Data extracted from a collection
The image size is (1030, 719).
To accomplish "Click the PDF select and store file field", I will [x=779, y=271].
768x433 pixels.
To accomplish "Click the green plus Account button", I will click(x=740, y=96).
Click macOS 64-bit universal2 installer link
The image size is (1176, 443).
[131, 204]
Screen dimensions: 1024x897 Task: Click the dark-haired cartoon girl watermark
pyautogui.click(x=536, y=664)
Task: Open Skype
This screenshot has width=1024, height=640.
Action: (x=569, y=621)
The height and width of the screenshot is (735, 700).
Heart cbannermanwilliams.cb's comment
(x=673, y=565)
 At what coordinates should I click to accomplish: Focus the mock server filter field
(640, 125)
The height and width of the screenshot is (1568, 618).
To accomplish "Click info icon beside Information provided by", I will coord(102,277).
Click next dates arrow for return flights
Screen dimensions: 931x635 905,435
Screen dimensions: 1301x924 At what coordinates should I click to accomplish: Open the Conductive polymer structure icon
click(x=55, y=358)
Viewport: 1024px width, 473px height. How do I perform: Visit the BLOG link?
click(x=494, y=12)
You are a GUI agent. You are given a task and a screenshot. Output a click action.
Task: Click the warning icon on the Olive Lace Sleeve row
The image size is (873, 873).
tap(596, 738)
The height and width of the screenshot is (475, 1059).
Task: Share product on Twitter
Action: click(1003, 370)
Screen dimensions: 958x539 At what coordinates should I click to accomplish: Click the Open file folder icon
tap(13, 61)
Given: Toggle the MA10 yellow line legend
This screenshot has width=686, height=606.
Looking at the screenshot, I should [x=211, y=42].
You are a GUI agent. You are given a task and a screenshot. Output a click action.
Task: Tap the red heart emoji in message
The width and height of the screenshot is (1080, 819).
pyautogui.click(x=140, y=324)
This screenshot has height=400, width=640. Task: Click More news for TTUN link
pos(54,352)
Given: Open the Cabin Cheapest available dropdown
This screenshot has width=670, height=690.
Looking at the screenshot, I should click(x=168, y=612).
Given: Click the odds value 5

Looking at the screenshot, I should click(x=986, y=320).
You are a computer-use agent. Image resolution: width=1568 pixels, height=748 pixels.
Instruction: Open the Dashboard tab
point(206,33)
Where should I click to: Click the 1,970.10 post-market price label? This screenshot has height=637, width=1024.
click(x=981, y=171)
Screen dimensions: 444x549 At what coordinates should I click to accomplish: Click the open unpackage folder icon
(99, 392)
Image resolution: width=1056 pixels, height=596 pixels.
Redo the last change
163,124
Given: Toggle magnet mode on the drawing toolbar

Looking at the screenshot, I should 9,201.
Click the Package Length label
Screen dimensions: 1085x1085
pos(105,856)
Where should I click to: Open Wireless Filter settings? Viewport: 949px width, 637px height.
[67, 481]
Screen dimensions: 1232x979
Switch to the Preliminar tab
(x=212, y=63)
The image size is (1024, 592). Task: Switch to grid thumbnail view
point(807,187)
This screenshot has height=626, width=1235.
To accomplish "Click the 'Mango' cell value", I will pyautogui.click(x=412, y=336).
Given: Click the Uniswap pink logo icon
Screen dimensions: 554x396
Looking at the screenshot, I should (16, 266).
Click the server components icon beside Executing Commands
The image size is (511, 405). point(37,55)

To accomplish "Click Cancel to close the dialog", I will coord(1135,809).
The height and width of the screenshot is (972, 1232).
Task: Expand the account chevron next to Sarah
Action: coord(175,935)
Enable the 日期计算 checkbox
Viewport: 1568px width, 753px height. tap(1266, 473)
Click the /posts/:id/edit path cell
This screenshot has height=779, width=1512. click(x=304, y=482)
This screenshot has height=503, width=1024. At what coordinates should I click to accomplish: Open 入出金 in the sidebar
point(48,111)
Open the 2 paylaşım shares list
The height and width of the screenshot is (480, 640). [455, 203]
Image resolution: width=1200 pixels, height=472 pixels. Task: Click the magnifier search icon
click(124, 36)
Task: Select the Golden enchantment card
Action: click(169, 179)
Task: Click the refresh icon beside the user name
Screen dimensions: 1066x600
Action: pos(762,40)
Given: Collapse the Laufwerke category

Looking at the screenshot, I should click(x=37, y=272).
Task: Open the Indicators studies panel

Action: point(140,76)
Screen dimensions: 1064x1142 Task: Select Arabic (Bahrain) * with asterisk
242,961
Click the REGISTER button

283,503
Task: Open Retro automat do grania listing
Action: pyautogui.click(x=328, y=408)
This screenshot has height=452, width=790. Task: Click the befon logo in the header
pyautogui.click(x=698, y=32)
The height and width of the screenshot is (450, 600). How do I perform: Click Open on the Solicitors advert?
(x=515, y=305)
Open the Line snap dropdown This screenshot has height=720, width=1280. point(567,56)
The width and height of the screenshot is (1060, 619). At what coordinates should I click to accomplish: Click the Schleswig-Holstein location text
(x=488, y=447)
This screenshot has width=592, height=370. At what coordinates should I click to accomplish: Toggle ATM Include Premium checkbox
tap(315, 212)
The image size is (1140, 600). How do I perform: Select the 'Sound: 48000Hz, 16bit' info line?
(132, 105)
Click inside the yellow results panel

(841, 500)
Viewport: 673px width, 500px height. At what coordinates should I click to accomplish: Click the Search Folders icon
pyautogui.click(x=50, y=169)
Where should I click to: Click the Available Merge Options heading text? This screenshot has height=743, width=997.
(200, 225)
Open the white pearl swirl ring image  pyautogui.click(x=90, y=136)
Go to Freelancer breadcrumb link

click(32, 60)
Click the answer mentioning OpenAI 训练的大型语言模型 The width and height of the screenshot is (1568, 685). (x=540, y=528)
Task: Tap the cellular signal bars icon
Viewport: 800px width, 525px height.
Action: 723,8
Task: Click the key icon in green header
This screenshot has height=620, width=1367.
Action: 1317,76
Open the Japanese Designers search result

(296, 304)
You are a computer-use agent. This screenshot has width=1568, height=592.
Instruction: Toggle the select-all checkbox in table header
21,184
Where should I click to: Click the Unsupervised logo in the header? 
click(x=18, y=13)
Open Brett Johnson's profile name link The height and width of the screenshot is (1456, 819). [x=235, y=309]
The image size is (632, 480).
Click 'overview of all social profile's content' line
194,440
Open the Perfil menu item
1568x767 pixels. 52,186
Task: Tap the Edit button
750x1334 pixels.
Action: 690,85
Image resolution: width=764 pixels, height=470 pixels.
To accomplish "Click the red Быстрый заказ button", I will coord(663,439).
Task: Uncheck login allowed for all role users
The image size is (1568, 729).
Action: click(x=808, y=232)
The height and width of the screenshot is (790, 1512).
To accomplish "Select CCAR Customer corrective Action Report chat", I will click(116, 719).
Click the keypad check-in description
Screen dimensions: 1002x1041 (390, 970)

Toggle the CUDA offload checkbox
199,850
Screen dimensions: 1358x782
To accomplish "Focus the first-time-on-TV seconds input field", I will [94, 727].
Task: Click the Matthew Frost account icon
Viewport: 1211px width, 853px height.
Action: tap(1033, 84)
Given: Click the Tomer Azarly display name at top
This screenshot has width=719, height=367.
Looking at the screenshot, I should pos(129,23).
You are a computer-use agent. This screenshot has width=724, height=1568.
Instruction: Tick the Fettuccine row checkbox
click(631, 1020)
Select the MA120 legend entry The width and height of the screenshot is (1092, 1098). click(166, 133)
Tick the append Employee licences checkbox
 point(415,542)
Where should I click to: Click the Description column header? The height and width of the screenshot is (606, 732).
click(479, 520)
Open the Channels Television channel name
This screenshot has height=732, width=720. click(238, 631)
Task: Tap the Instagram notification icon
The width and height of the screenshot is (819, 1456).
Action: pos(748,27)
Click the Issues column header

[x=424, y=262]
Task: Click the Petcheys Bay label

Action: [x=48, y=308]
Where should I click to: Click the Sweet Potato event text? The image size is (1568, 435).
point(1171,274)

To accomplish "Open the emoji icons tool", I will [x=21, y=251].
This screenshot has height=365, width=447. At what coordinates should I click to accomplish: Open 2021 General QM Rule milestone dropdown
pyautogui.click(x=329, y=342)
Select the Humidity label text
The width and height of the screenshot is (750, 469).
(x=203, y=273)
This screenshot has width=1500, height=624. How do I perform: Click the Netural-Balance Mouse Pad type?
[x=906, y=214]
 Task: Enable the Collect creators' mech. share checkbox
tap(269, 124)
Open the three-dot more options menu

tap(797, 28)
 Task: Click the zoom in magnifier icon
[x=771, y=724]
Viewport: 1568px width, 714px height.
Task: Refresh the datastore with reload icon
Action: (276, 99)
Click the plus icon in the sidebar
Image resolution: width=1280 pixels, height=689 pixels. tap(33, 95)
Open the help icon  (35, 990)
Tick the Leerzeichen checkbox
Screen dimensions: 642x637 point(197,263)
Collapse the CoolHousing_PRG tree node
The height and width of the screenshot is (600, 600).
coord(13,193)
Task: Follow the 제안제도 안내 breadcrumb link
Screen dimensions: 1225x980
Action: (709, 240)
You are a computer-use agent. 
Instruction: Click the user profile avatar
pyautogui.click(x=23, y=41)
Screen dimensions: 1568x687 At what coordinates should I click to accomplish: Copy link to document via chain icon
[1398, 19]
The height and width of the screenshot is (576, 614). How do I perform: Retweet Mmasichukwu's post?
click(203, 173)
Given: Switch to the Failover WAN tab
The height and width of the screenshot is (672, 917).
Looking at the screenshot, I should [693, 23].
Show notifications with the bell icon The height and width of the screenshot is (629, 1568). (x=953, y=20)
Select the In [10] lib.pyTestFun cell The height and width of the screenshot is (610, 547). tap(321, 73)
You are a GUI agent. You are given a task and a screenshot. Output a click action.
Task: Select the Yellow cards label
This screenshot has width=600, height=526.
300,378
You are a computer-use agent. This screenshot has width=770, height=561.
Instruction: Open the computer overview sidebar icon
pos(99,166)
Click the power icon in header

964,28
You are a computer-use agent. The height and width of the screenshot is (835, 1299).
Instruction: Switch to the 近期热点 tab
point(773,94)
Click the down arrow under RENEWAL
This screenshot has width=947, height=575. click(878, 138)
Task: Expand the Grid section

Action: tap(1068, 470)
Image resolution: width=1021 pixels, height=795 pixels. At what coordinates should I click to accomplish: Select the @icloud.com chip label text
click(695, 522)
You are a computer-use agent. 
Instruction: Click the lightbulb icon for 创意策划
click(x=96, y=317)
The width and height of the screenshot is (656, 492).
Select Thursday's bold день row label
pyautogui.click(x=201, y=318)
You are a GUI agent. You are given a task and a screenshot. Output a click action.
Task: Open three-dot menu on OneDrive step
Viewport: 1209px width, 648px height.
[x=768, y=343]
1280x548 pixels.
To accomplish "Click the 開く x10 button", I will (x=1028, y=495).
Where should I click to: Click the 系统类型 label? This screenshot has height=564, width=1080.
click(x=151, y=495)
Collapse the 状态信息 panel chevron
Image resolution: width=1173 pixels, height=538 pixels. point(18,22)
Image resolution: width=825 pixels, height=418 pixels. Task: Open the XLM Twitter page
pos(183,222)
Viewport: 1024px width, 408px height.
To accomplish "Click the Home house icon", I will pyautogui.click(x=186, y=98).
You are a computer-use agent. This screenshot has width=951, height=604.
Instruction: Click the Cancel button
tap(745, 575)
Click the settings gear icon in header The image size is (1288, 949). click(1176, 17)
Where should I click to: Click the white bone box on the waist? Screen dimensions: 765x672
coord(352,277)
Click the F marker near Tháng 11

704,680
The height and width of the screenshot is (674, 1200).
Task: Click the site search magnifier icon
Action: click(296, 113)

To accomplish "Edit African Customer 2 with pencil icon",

• _Exercise description_: Copy each line of the data above that holds "Customer".

• _Answer for the task_:
To accomplish "Select CCAR Customer corrective Action Report chat", I will click(116, 719).
To accomplish "Edit African Customer 2 with pencil icon",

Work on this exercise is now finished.